**Exercise aim:** When you reach the line containing "Click the Online", stop after it; until then, copy each line of the listing exactly, starting with the first.

____

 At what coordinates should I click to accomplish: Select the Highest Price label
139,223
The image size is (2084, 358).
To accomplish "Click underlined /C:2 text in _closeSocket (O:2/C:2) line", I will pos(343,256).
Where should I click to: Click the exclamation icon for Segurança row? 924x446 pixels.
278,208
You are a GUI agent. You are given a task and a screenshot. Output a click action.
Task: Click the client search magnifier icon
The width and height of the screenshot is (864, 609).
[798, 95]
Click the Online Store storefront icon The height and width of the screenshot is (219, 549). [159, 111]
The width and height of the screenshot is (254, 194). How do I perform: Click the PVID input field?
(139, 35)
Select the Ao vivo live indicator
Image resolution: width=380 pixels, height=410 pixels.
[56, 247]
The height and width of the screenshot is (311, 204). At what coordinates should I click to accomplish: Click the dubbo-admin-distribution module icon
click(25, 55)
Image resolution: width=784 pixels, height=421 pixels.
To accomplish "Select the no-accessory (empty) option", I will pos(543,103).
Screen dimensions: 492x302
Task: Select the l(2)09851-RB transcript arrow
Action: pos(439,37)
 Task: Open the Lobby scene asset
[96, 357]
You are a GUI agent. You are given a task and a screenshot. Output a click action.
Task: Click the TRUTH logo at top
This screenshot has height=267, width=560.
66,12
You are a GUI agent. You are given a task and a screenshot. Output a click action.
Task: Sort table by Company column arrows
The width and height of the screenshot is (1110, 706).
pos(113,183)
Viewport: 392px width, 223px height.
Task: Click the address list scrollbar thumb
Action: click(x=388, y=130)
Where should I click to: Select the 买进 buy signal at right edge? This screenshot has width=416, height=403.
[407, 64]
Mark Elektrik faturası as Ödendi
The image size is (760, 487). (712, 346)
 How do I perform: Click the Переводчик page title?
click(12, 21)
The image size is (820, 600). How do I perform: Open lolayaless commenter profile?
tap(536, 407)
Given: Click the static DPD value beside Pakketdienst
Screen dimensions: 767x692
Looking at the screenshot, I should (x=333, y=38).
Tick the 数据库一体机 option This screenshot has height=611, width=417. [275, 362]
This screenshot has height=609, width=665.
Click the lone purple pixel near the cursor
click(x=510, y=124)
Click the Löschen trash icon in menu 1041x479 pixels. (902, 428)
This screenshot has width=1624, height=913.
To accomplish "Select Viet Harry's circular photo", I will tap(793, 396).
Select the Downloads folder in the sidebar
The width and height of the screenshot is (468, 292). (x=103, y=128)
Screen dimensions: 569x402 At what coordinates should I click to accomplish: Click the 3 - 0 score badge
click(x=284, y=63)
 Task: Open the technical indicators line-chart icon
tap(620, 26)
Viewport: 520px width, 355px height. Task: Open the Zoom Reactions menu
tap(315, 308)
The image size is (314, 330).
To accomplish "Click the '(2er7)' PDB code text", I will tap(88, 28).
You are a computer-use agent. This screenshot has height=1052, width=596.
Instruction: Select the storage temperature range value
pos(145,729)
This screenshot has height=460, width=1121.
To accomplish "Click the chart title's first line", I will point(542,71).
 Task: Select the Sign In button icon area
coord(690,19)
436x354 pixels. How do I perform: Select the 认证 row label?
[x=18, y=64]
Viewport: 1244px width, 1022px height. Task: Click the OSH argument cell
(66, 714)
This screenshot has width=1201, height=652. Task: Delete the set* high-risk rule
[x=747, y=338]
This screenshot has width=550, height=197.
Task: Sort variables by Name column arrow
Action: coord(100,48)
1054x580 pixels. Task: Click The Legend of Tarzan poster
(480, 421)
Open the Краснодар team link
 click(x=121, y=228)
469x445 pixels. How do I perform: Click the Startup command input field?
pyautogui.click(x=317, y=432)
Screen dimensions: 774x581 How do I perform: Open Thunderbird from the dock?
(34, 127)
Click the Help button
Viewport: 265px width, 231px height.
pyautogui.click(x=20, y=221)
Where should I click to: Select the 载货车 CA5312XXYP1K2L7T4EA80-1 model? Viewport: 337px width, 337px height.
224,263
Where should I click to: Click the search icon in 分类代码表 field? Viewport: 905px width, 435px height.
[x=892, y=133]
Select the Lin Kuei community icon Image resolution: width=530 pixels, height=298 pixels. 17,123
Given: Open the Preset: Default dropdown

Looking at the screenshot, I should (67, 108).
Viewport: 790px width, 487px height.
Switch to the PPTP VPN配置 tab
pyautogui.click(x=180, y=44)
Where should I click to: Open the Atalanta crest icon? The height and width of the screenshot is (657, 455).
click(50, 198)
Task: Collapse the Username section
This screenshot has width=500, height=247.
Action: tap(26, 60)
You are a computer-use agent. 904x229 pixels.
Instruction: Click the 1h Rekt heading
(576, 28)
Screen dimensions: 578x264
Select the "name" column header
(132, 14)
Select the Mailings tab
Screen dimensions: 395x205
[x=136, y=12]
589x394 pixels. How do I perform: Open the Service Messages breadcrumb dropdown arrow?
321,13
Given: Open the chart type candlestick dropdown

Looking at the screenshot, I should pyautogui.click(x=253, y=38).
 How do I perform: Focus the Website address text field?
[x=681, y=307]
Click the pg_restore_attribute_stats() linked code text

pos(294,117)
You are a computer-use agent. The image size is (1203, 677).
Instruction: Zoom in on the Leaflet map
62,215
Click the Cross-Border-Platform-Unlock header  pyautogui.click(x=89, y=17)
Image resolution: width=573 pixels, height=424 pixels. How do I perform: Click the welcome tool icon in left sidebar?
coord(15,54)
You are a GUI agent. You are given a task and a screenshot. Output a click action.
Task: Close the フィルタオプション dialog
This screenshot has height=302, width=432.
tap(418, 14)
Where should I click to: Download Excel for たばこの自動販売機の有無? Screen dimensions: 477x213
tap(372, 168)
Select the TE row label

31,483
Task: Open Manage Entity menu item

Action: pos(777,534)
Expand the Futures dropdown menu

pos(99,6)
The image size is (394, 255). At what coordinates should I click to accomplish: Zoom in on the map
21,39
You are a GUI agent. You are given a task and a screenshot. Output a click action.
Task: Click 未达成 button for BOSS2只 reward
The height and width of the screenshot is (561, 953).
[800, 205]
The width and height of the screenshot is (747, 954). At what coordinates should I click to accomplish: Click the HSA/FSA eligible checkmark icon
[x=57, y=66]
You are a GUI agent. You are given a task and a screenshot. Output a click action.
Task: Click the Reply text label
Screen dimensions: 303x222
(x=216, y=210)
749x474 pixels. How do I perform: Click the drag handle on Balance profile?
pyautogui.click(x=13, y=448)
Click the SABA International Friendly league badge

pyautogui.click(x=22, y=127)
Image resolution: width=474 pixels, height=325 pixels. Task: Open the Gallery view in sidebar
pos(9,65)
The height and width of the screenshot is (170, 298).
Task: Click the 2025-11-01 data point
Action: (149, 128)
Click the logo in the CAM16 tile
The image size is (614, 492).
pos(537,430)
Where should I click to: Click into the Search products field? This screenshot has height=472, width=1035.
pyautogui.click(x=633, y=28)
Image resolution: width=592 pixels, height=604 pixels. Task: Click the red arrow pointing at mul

____

**Answer to this task:**
 At what coordinates should I click to accomplish: Select the Highest Price label
139,223
The image size is (2084, 358).
To accomplish "Click underlined /C:2 text in _closeSocket (O:2/C:2) line", I will pos(343,256).
Where should I click to: Click the exclamation icon for Segurança row? 924x446 pixels.
278,208
You are a GUI agent. You are given a task and a screenshot. Output a click action.
Task: Click the client search magnifier icon
The width and height of the screenshot is (864, 609).
[798, 95]
Click the Online Store storefront icon The height and width of the screenshot is (219, 549). [159, 111]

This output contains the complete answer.